Should You Be Taking Multivitamins?

Things are all going great. You exercise every day, you are religiously keeping away from fried food and you try and maintain a balanced diet.

But you notice you are having hair loss, or you discover symptoms like fatigue or peeling nails.

This implies that you might be low on what your body needs.

Consider multivitamins a must if you notice symptoms such as:

  1. You have been diagnosed with an illness of any kind.
  2. You are having symptoms such as fatigue, brain fog, hair loss, peeling nails, or bumpy skin on the back of your arms, to name just a few. Or you have symptoms your doctor can’t figure out.
  3. You’ve been a vegan or vegetarian for many years and might be low in B12 and zinc.
  4. You don’t eat many fruit and vegetables.
  5. You’ve had a lot of stress for a long time. If so, your body needs more Bs and minerals than usual, since stress causes you to burn through these nutrients quickly.
  6. You have digestive issues, or if you’re taking an antacid or proton pump inhibitor, you might not be absorbing your vitamins very well, and therefore need to supplement with higher amounts to get them into your body.
  7. You are hypothyroid, and you have a higher need for the minerals zinc, selenium, and maybe iodine.

Are multivitamins enough?

You may want to take some extra supplements, depending on what your blood test shows you’re deficient in. Also, because some vitamins shouldn’t be taken together, you may need to take other supplements separately.

Vitamins and minerals interact in complex, often unpredictable ways. For example, vitamin C and nonheme iron (the type that predominates in vegetables and grains) are “team players.” Similarly, vitamin D helps with the absorption of calcium. Other nutrients, such as zinc and iron, can act against each other.

In addition, some substances in foods, sometimes called anti-nutrients, interfere with the body’s use of vitamins and minerals. Thus oxalates, found in some dark green leafy vegetables, interfere with the absorption of some minerals (including calcium, zinc, and iron), as does the phytic acid found in some high-fiber foods.

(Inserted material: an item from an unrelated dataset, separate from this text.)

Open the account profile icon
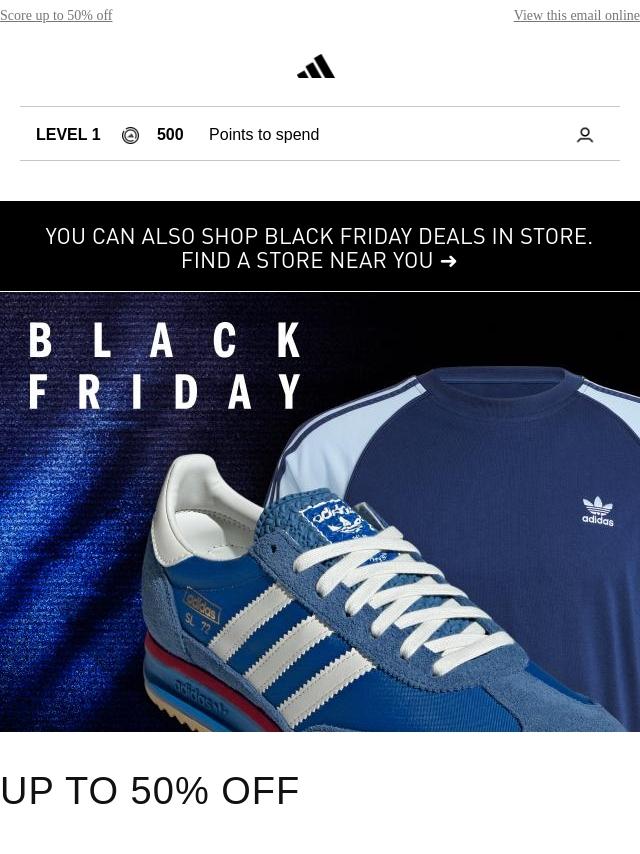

Of course, it’s impossible to list all the conditions that indicate you may need more vitamins, but to help you figure this out, consider seeing a functional medicine doctor who can do specialized testing and understand micronutrition. A traditional doctor won’t be much help in this arena since they only get about one day of nutritional training in medical school.

But wait!

Don’t just buy any old vitamin off the shelf. The supplement industry is not regulated in the United States, and many supplements don’t contain what they claim to. Your best bet is to go to a health food store that specializes in organic food (not a drug store or workout-supplements store) and get one that’s made from organic whole foods.

And then you need to consider bioavailability. In a nutshell, your body will absorb and use vitamins only if they’re in the bioavailable / active form. But since it’s cheaper for manufacturers to fill their bottles with cheap chemical forms of the vitamins, you end up lining the pockets of these unethical manufacturers and having expensive pee. 

Something else to consider: Can you improve your diet? Eat more veggies and less animal products? (Animal products are very inflammatory and filled with toxins, which could be making you feel sick or sluggish.)

Research indicates that most of the vitamins you get from the food you eat are better than those contained in pills. Even though vitamins in some supplements are synthesized to the exact chemical composition of naturally-occurring vitamins, they still don’t seem to work as well.